It is noteworthy that dealing with dynamic settings and managing collections of nodes does not directly address the provision of consistency in memory services. Instead, these issues are representative of the broader challenges present in the realm of dynamic distributed computing. It is illustrative that implementations of consistent shared memory services can sometimes be constructed using distributed building blocks, such as those designed for managing collections of participating nodes, for providing suitable communication primitives, and for reaching agreement (consensus) in dynamic distributed settings. A tutorial covering several of these topics is given by Aguilera et al.1
We start by presenting the consensus problem because it provides a natural basis for implementing an atomic memory service by establishing an agreed-upon order of operations, and because consensus is used in other ways in atomic memory implementations. Next, we present group communication services (GCS) solutions that use strong communication primitives, such as totally ordered broadcast, to order operations. Finally, we focus on approaches that extend the ideas of the ABD algorithm to dynamic settings with explicit management of the evolving collections of replica hosts.
Consensus. Reaching agreement in distributed settings is a fundamental problem of computer science. The agreement problem in distributed settings is called consensus. Here, a set of processes needs to agree on a value, with nodes proposing several values for consideration. Any solution must have the following properties: Agreement: no two processes decide on different values; Validity: the value decided was proposed by some process; Termination: all correct processes reach a decision. Consensus is a powerful tool in designing distributed services,33 however, consensus is a notoriously difficult problem in asynchronous systems where termination cannot be guaranteed in the presence of even a single process crash;19 thus consensus must be used with care. (One approach to solving consensus is based on introducing "failure detectors" that provide, possibly limited, information about the nodes in the system.10)
_____
Short problem a: In the passage on distributed consensus, which property says that all correct processes reach a decision?

Task input:
_____
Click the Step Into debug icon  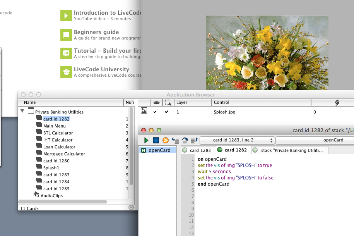click(175, 140)
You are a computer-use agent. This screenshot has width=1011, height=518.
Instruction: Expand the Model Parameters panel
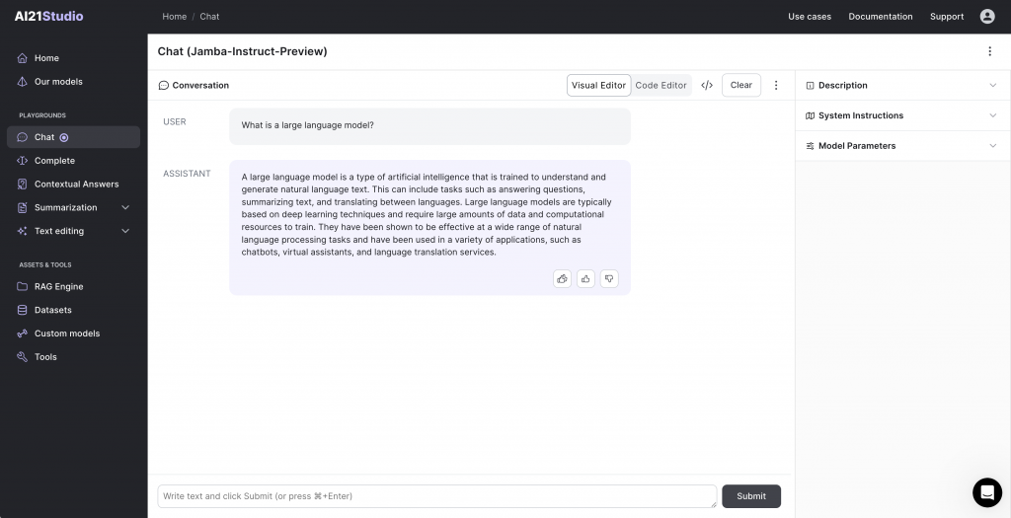tap(902, 146)
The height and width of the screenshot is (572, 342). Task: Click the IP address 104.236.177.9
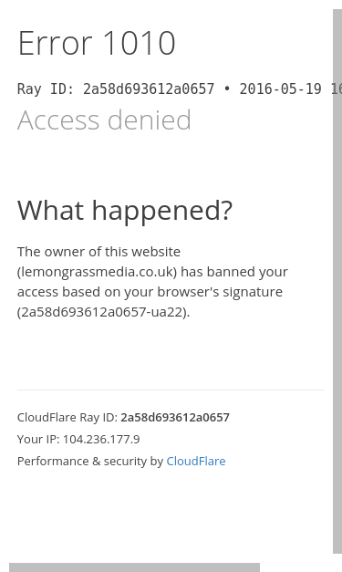pos(101,439)
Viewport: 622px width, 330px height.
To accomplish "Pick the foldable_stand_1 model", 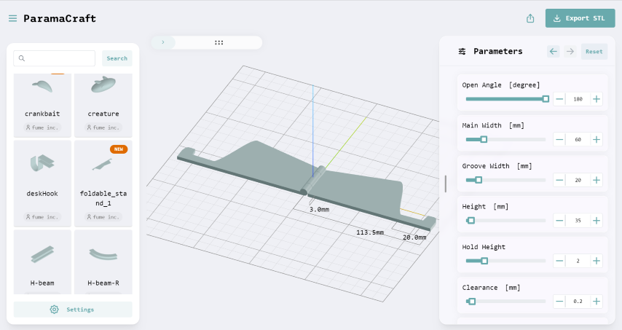I will click(103, 167).
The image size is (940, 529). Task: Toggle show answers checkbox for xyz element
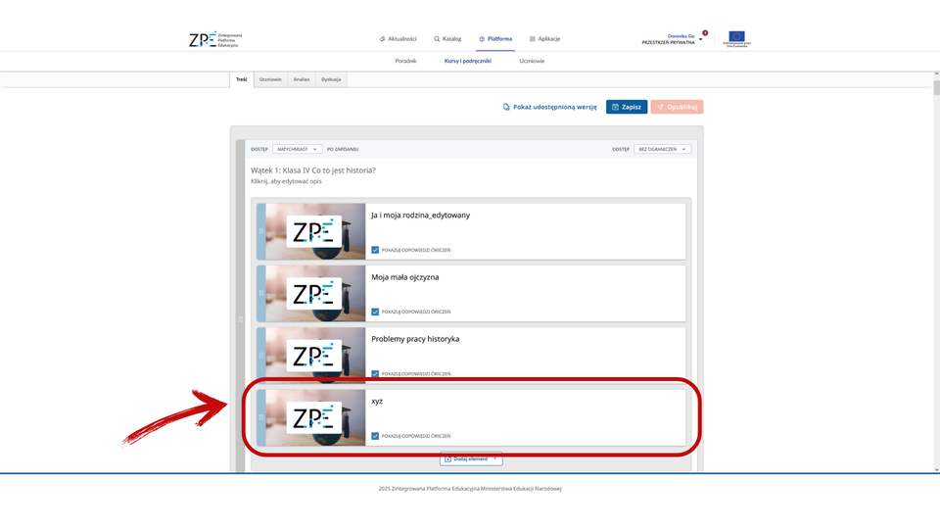pyautogui.click(x=375, y=436)
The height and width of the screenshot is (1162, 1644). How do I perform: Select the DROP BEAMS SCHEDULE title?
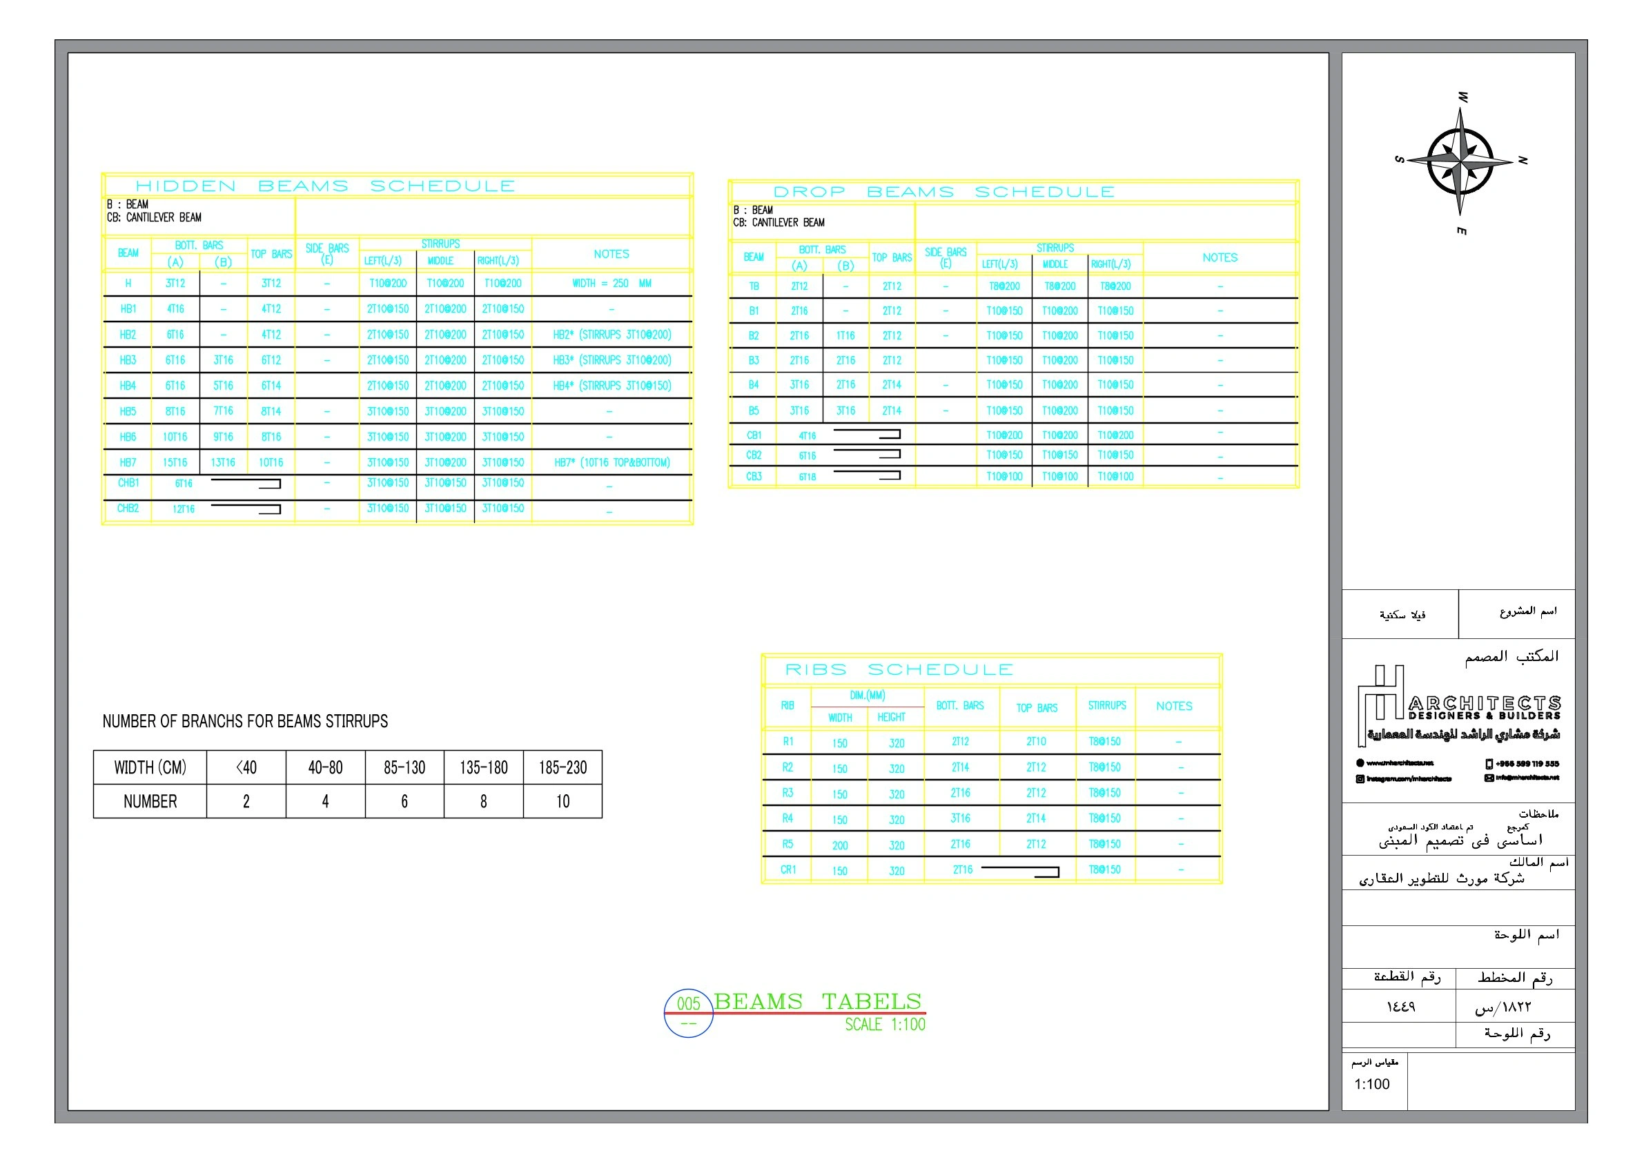click(x=944, y=192)
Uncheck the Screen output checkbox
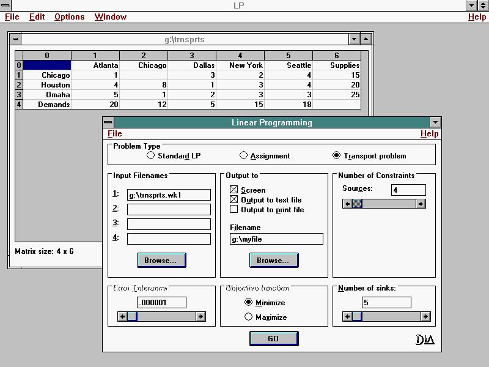 (233, 190)
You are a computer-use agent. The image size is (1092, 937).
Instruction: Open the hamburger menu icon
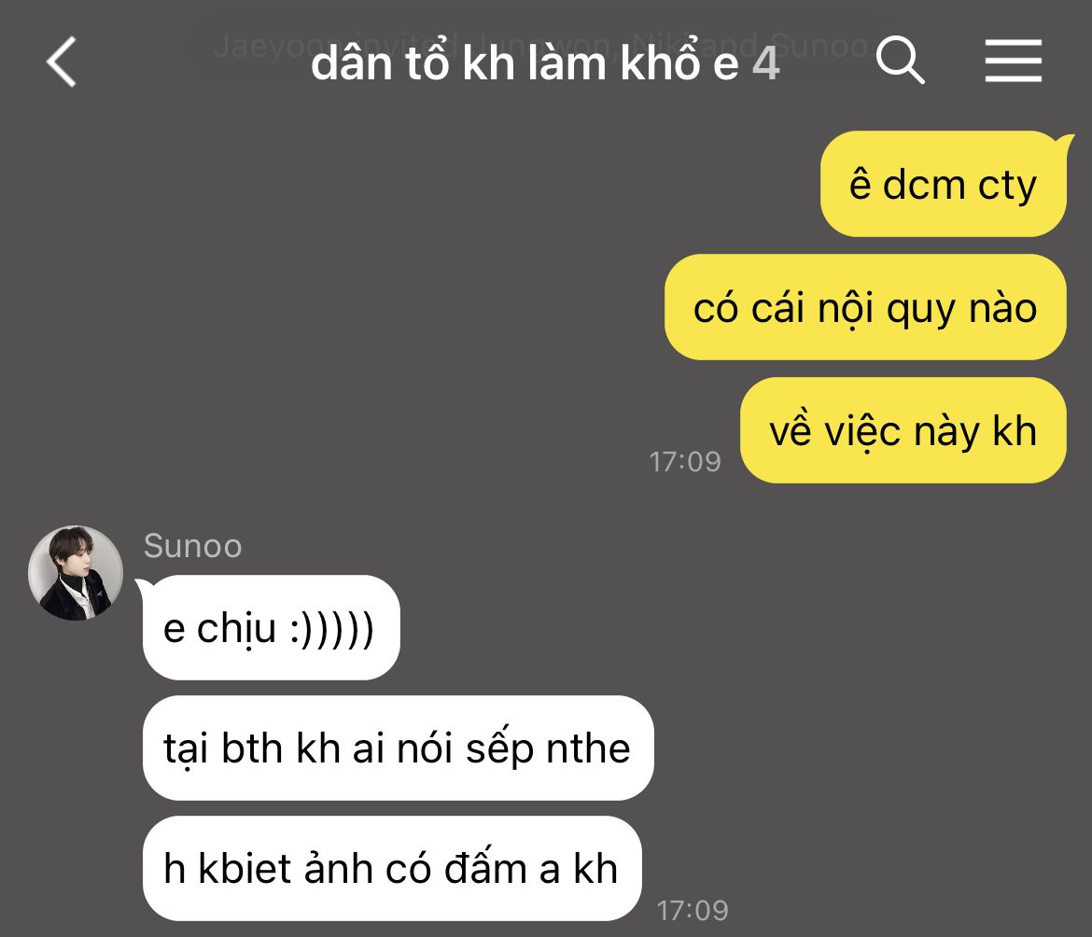coord(1013,61)
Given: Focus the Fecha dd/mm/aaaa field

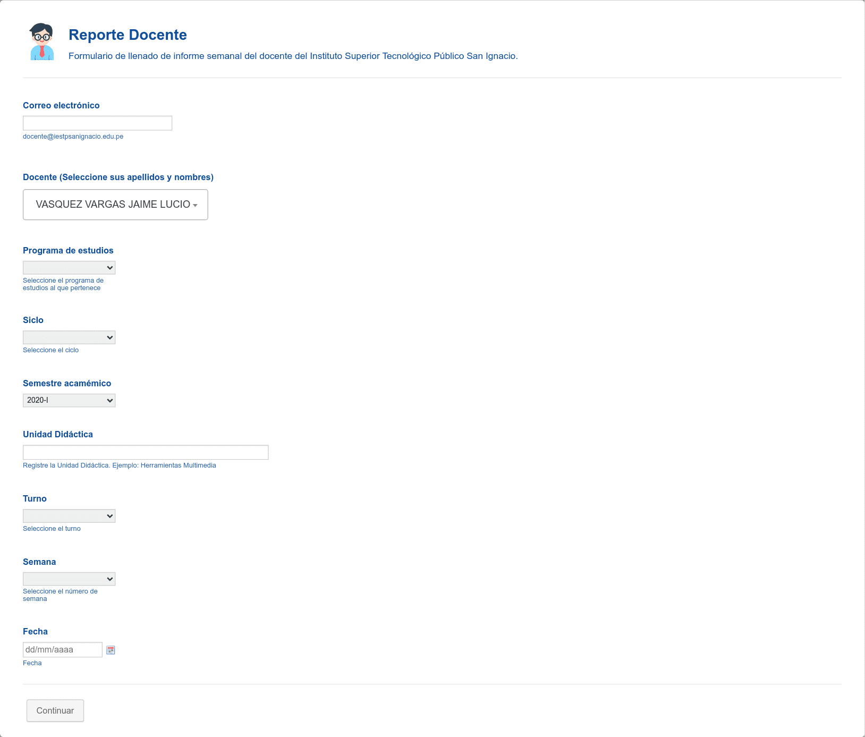Looking at the screenshot, I should point(62,649).
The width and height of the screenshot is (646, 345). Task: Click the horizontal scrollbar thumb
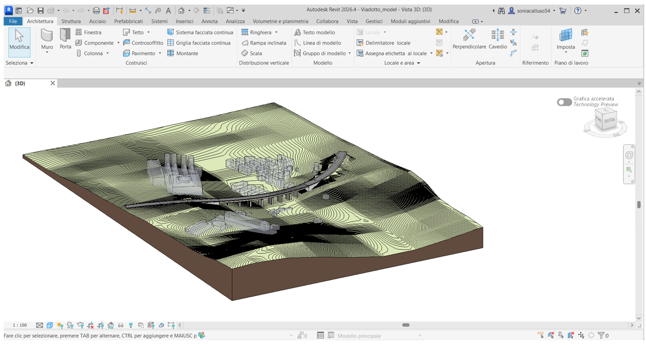pyautogui.click(x=406, y=325)

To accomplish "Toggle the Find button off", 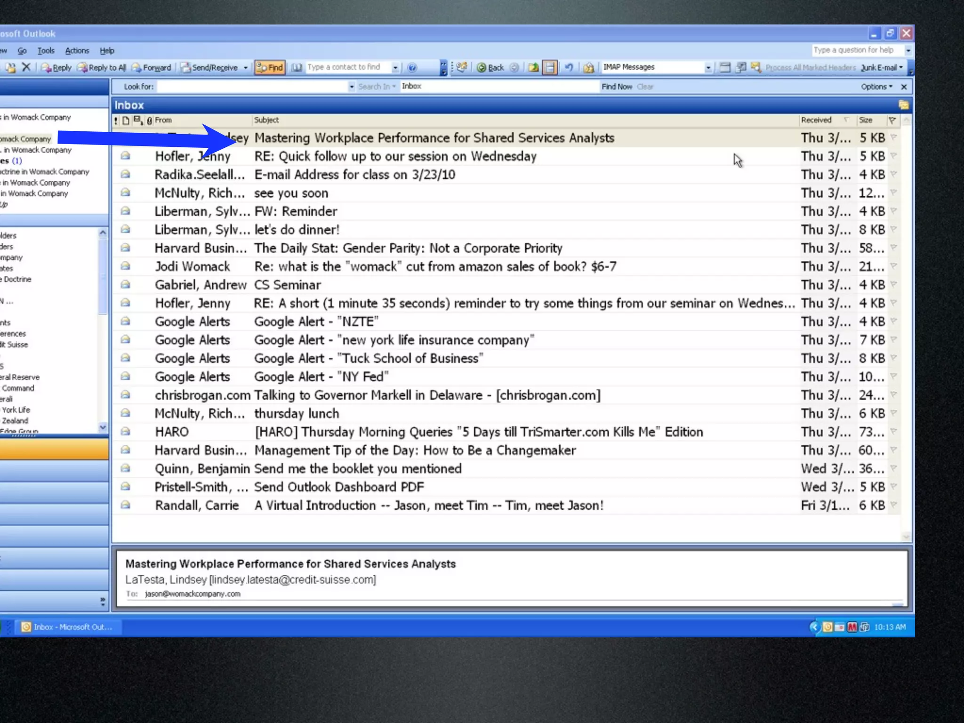I will tap(270, 67).
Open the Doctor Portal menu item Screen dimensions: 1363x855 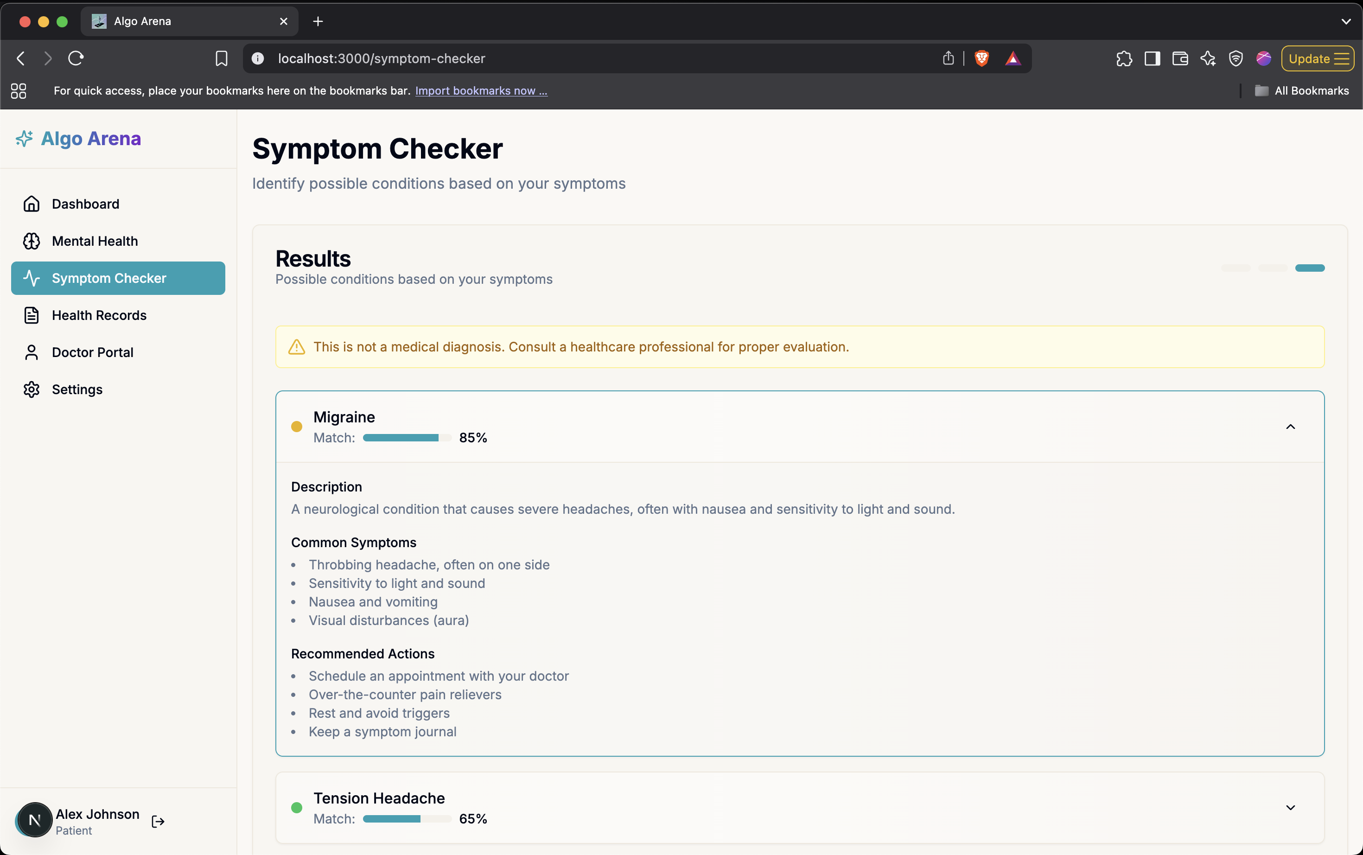(x=93, y=352)
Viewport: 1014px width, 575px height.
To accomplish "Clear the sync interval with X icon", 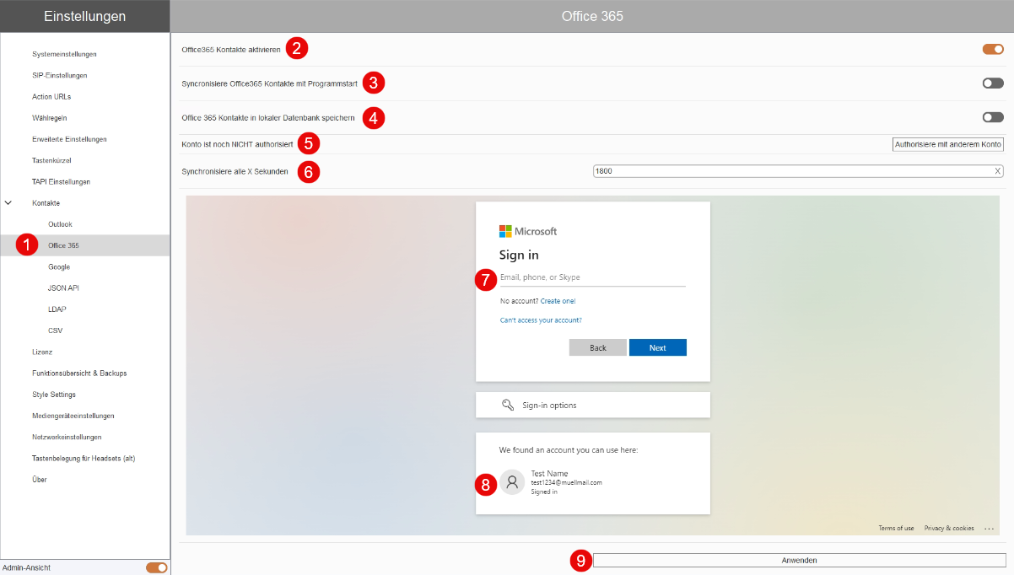I will pyautogui.click(x=997, y=171).
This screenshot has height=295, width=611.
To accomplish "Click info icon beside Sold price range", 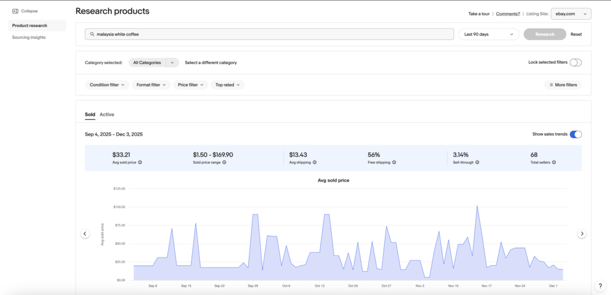I will [224, 162].
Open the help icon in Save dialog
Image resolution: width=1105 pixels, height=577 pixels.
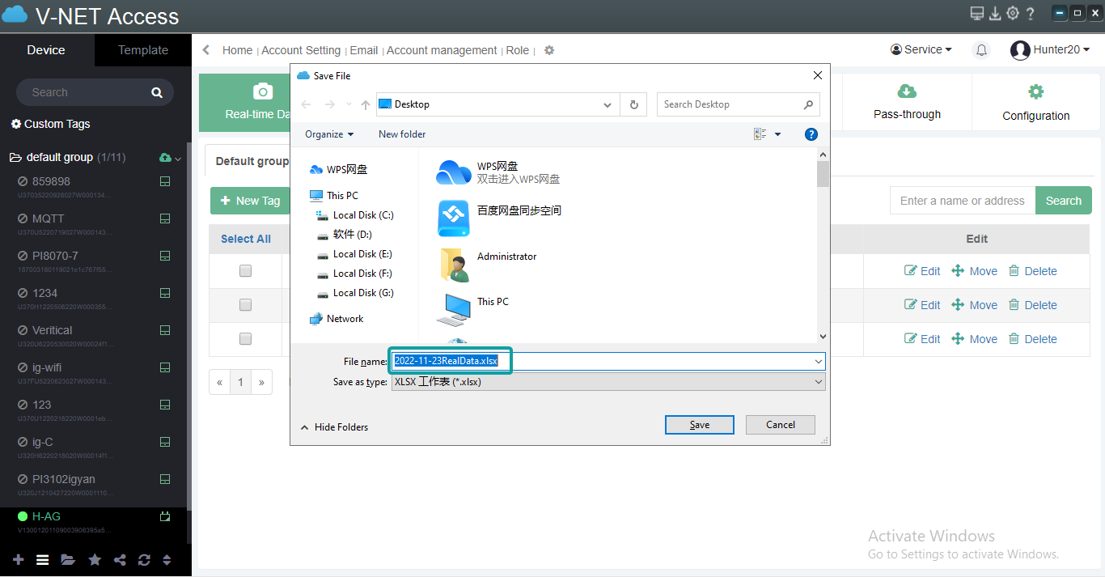(x=811, y=134)
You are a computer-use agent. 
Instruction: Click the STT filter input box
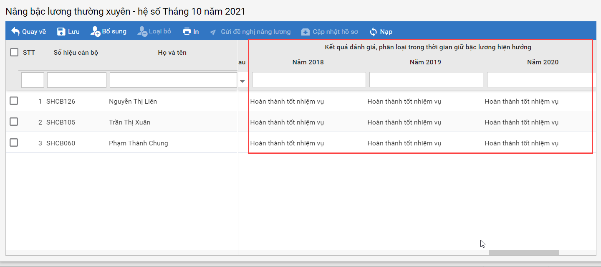point(33,80)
_____
Short problem b: Please retype the part of the records that opens with the line containing "The image size is (940, 529)." and closes with the line containing "pyautogui.click(x=406, y=325)", both lines included. Leave the pictures out.

Written answer a: Termination

Written answer b:
The image size is (940, 529). Task: Toggle show answers checkbox for xyz element
pyautogui.click(x=375, y=436)
The height and width of the screenshot is (1162, 1644). How do I perform: Select the DROP BEAMS SCHEDULE title?
click(x=944, y=192)
Uncheck the Screen output checkbox
 (233, 190)
You are a computer-use agent. The image size is (1092, 937).
Instruction: Open the hamburger menu icon
coord(1013,61)
Given: Focus the Fecha dd/mm/aaaa field

Looking at the screenshot, I should point(62,649).
The width and height of the screenshot is (646, 345). Task: Click the horizontal scrollbar thumb
pyautogui.click(x=406, y=325)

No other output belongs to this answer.